条件その5:イノベーションの追求〜継続的に新しいことへチャレンジ

矛盾するように感じるかもしれませんが、安定経営にはイノベーションの追及が不可欠です。新しいことにチャレンジし続けることが不可欠です。勝ち残る歯科医院は、たゆまず新しいことにチャレンジしています。

私どものお客様は別で、専門化に向けて積極的に取り組んでいるケースが数多くあります。なかには50代になってから新しく矯正治療の勉強を始めた院長もいます。

なお、イノベーションに取り組む際は、「治療には流行り廃りがあること」を意識することも大切です。

たとえば、最近はインプラントがかつてほどの需要がありません。これは歯周病予防の広がりが背景にあります。子どもの患者様にも積極的にフッ素を塗布する取り組みが行われていることはご存知の通りです。その結果、歯を失う人が減り、インプラントも昔ほどの伸びを見せていません。

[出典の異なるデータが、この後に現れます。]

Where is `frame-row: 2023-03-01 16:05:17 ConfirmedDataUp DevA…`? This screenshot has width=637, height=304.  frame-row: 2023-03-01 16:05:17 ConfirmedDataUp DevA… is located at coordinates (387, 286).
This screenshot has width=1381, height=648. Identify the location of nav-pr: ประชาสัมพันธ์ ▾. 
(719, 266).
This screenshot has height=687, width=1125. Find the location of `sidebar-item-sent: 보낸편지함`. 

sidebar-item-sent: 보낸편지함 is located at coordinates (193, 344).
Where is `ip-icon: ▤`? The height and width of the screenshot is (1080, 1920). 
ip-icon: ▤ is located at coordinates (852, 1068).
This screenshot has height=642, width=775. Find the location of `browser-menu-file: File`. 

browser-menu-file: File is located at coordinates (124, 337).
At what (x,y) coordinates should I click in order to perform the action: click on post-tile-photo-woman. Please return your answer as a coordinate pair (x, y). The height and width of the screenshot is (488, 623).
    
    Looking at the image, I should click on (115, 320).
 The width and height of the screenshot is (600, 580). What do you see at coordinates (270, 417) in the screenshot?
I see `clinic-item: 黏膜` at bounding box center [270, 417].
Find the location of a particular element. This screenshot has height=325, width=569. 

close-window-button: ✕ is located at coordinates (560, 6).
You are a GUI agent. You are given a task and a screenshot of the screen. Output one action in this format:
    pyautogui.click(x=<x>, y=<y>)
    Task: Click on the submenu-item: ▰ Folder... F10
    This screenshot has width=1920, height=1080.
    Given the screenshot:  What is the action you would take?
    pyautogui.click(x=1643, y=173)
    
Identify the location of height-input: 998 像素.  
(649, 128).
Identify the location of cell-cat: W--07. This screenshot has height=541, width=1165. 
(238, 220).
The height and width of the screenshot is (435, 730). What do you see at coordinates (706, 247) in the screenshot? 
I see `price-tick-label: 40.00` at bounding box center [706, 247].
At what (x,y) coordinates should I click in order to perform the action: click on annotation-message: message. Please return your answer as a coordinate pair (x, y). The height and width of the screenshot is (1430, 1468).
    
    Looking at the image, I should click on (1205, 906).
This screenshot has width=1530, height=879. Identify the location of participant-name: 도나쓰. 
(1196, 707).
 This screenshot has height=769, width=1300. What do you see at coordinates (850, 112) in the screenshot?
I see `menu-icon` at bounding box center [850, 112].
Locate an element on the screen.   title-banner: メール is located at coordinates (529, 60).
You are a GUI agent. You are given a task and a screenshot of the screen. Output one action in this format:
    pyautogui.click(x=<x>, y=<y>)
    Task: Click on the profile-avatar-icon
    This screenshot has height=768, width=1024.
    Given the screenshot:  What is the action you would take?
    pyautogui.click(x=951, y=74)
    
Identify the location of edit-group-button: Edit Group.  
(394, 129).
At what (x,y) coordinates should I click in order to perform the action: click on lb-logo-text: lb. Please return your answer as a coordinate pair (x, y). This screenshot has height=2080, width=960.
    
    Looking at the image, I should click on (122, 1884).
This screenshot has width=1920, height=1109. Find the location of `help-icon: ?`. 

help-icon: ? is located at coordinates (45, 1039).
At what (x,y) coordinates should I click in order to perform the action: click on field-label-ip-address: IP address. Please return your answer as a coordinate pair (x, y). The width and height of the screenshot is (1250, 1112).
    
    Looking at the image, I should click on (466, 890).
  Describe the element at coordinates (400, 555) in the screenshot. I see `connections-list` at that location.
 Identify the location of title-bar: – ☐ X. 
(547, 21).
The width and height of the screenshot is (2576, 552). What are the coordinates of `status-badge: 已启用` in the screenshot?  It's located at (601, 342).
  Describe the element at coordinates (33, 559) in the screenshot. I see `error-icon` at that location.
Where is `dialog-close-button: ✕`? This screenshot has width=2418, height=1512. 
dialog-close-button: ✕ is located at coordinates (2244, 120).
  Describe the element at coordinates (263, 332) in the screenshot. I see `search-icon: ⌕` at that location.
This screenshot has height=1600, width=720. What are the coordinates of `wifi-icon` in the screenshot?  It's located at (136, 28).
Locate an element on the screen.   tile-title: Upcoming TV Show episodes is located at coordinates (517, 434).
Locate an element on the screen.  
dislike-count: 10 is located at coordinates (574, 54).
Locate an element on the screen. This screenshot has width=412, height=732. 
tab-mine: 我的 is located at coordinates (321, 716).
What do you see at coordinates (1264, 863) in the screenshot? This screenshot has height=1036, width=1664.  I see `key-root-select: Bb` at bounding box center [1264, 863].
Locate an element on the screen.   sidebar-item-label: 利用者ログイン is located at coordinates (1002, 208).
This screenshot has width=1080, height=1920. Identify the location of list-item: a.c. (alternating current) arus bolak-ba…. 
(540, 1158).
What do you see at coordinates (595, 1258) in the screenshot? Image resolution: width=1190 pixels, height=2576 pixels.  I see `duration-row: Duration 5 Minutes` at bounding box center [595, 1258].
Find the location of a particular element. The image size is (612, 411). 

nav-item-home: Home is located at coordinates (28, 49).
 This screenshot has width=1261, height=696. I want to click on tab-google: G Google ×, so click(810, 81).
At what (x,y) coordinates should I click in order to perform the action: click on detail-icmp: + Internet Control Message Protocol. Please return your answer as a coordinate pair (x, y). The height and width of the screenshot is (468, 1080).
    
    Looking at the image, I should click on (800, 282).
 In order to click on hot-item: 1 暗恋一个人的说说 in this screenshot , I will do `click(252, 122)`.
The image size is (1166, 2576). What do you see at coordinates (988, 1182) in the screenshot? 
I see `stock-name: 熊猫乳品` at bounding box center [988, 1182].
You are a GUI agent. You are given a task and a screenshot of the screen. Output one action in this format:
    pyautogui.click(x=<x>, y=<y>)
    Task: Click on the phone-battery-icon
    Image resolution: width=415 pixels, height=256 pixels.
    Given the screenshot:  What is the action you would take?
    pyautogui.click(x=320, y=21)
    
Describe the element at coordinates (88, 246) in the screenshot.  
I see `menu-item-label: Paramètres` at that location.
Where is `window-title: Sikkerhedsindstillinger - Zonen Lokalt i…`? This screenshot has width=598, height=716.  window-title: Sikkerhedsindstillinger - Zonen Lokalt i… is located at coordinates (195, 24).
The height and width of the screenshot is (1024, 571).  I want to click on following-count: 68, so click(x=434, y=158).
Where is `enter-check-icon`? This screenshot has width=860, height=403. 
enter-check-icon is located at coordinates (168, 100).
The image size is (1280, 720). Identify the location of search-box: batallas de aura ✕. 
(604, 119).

矯正においても、最近は透明のマウスピース型矯正装置(アライナー矯正)が出てきて日本でもかなり流行っています。流行っている治療は伸びやすいので、新たに取り組む価値大です。とはいえ、先ほど申し上げたように、臨床スキルの習得は必須です。流行っているからやたらむやみに治療を行っては、患者様のためになりません。

このように、個々の診療科目には流行り廃り=ライフサイクルがあります。だからこそ、複数の確かな専門スキルを作る複線化が必要なのです。複線化も立派なイノベーションの一環だといえるでしょう。